My presentation looked at two other underground newspapers, the Berkeley Barb and the San Fransisco Oracle. I am particularly interested in the ways that these counterculture magazines/newspapers (I am going to call them magazines) reinforced mainstream cultural norms around the social position of women. Women’s contributions to these magazines were rare, and although there were female editors and female journalists and contributors, the overarching tone of these magazines remained very male-centric, very macho. The primary representation of women in these magazines was through image. In opposition to obscenity laws, editors filled their pages with images of naked women. These images were often quite stylized, but they invariably cast women in passive poses.
The consequence – perhaps unintended – was that the female form became a tool in challenging authority, but it was a tool wielded by men and the aesthetics of the female form became controlled by the editors. The sexualization of women in cultural terms was not aimed at empowering women; it was designed to use and maintain the ‘otherness’ of the female body in order to provoke confrontation. In doing so, editors became complicit in the obscenification of the female form. It is not surprising, then, that as counterculture and New Left women became more frustrated with an increasingly male-focused movement, they struck out at the Underground Press, most famously taking over the offices of the New York Rat in 1970.

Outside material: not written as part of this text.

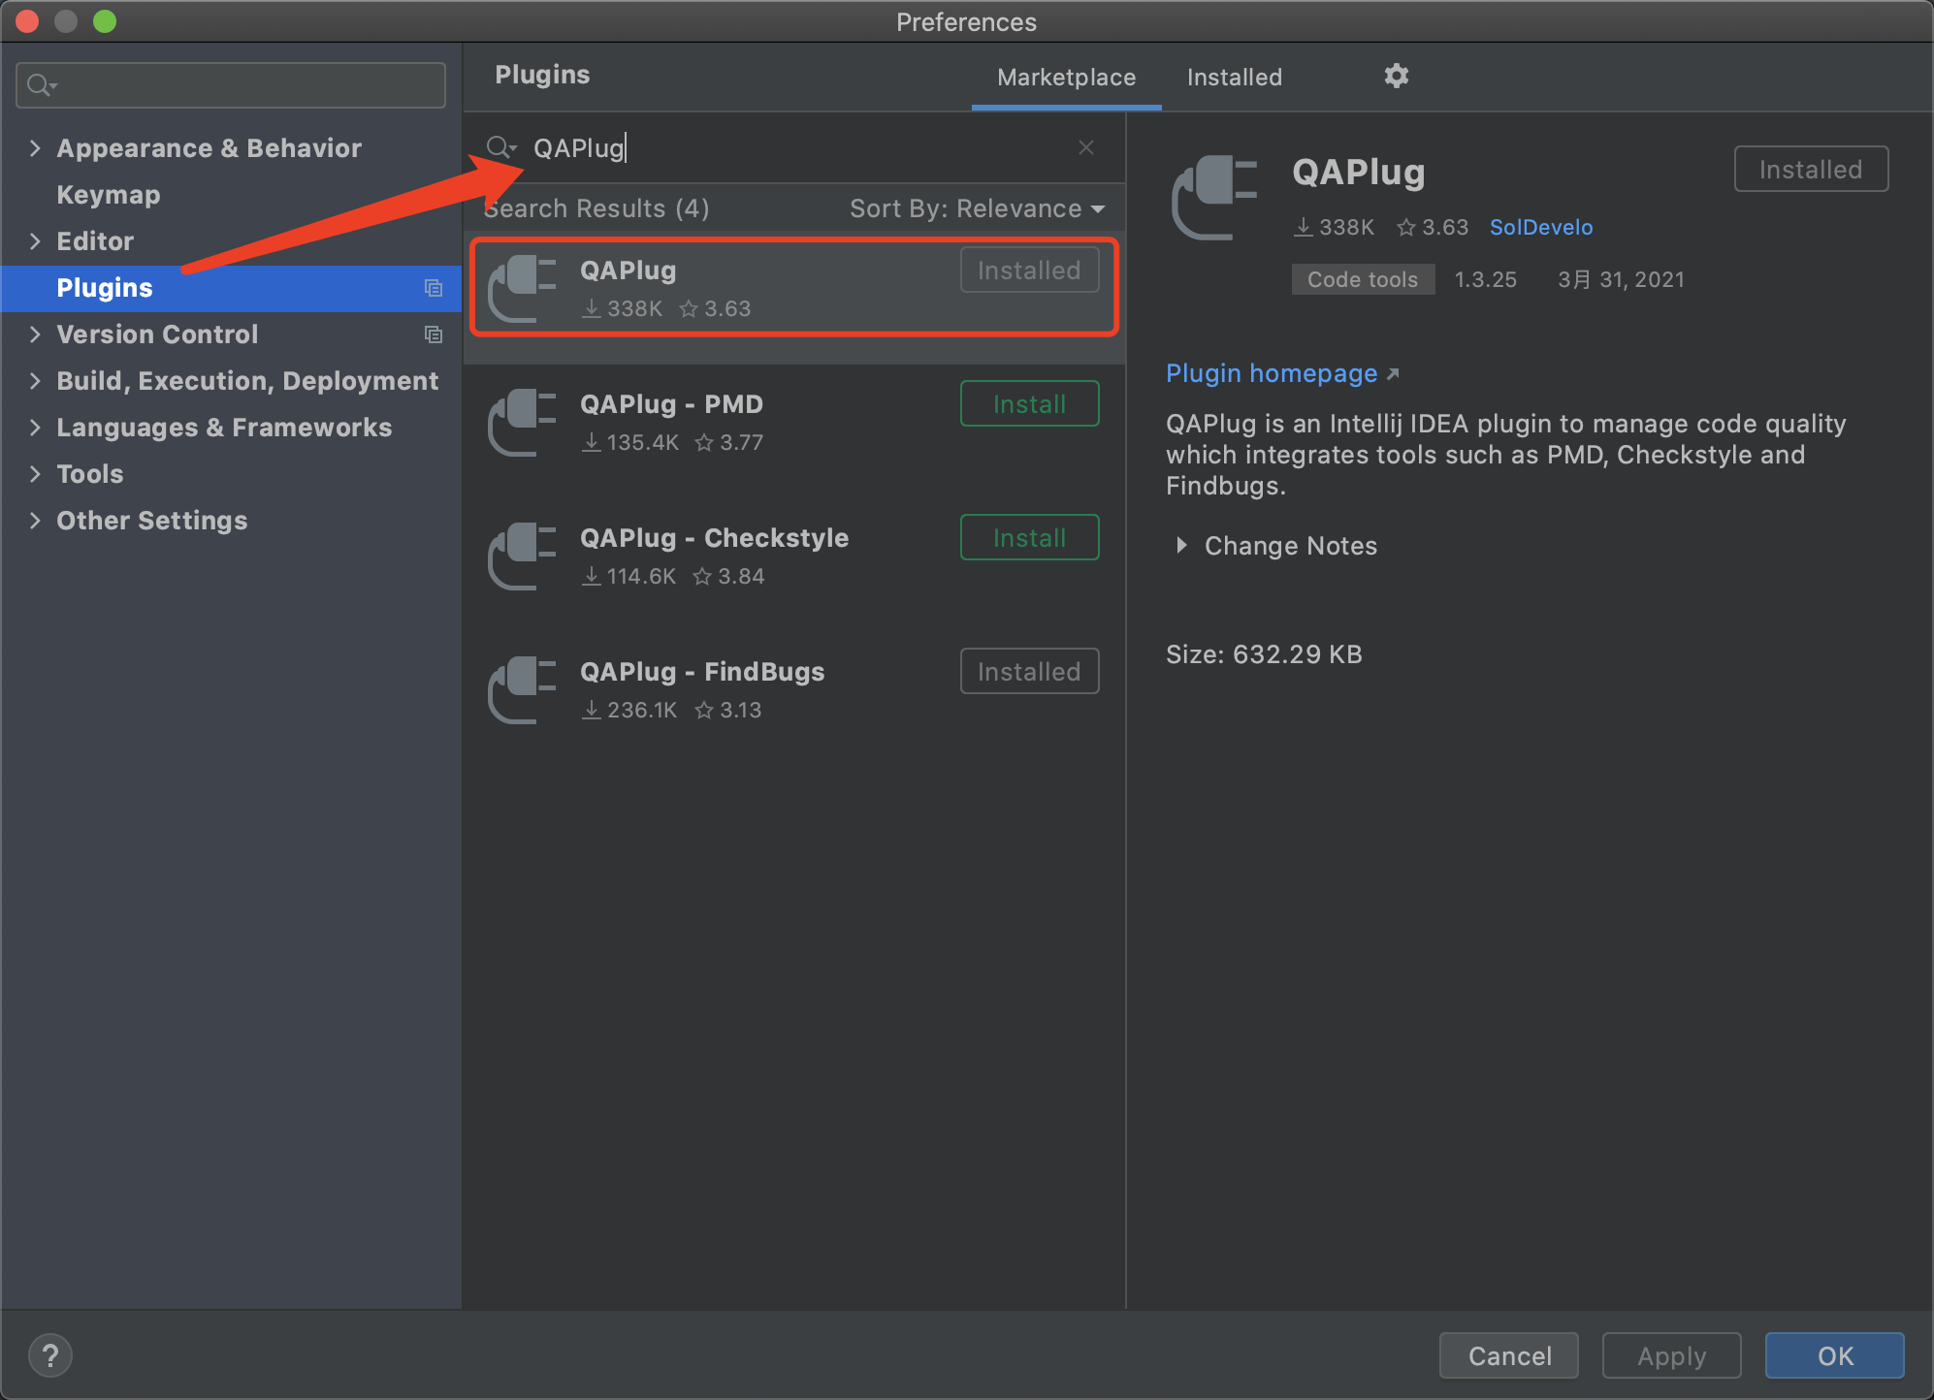
Task: Open the Plugin homepage link
Action: pyautogui.click(x=1272, y=373)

When I started working on these underground newspapers, I had to travel to the US in order to sit in microfilm rooms in university libraries, and squint at tiny blurred typeface and spend a small fortune on copying costs. Now, digital conservation and extraordinary projects of digitization have made many of these microfilm collections redundant, and have changed the ways that researchers can access material. The Oracle is available to purchase on CD Rom; it published only a short run of 12-13 issues (depending on where your starting point is) and was one of the first to be made available electronically. The Berkeley Barb is now available online (along with a small selection of other underground and countercultural titles), thanks to the efforts of a project called Independent Voices. At yesterday’s conference, we mused a little about whether the internet is the new ‘underground press’ of this generation. Perhaps it is: ease of access, democratization of production. The digitization of these papers, including the New Masses now housed at the University of Sussex, will hopefully bring them a new audience.